Records for the exercise:
—————
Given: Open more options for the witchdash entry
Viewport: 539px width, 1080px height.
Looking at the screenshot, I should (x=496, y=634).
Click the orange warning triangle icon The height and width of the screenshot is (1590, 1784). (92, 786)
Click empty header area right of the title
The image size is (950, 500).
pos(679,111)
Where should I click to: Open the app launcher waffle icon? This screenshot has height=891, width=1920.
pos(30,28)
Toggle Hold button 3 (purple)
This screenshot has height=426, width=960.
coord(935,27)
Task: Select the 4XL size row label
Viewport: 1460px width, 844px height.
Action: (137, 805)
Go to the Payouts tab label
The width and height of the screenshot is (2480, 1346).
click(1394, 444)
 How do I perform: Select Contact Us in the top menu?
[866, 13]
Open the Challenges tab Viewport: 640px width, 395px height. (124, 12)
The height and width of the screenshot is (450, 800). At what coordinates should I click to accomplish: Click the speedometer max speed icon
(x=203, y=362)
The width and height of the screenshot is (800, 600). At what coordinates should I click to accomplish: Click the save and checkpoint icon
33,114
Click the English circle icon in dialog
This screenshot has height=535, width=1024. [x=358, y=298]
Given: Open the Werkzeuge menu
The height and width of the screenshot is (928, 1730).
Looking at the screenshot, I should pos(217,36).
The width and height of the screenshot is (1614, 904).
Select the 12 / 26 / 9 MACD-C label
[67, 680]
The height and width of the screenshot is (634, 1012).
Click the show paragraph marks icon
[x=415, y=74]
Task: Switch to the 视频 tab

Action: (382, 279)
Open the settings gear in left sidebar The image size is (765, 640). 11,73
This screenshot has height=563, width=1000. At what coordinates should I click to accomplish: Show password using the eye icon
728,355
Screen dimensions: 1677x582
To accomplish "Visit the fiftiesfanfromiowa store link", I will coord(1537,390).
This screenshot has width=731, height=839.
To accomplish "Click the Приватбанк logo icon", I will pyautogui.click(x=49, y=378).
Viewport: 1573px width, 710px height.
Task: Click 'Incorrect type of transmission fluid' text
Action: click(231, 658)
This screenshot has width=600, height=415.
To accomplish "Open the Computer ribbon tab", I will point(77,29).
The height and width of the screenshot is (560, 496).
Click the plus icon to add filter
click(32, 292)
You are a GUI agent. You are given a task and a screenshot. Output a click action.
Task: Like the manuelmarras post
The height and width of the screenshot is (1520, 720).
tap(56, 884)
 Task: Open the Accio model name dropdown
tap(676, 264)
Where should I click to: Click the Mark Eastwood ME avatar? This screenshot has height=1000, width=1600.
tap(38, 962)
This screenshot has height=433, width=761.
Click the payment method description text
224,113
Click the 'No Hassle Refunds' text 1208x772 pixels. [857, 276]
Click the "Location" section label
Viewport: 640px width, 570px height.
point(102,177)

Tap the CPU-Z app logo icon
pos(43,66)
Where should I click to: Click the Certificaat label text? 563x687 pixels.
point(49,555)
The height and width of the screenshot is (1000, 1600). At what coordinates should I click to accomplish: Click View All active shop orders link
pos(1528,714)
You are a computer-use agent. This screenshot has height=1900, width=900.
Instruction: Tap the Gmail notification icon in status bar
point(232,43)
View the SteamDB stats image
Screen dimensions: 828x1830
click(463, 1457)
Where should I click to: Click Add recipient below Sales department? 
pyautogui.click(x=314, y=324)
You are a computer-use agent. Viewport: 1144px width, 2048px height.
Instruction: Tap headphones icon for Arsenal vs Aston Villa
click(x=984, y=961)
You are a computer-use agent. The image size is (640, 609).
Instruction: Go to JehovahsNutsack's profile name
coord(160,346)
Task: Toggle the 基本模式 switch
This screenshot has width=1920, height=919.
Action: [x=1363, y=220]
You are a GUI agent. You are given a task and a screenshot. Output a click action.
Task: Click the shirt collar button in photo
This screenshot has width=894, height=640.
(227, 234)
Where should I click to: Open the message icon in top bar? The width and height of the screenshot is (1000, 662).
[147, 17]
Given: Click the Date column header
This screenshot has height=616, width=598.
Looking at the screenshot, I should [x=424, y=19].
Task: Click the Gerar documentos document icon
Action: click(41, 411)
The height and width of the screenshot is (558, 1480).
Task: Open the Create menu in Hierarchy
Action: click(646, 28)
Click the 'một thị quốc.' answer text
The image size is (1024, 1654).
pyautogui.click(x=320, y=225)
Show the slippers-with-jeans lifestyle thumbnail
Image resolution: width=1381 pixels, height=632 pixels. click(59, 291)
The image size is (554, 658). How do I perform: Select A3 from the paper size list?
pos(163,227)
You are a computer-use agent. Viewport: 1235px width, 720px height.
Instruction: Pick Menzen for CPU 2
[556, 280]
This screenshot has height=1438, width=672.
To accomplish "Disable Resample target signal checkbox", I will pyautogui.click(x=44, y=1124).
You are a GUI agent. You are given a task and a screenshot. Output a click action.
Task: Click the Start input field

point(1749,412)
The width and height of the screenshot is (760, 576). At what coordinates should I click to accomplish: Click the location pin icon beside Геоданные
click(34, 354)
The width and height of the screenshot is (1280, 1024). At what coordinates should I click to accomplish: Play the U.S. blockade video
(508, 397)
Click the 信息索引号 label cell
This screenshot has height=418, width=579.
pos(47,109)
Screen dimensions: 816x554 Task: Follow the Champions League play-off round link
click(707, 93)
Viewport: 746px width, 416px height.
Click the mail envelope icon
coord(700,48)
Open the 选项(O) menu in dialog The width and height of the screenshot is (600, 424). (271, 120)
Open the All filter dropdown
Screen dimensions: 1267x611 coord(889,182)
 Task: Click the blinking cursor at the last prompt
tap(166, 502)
—————
Work order: Only the lines above starting at the one containing "Where should I click to: Open the message" and ending at the one containing "Given: Click the Date column header", both included, are to be returned, exactly as they read.

Result for this exercise:
Where should I click to: Open the message icon in top bar? The width and height of the screenshot is (1000, 662).
[147, 17]
Given: Click the Date column header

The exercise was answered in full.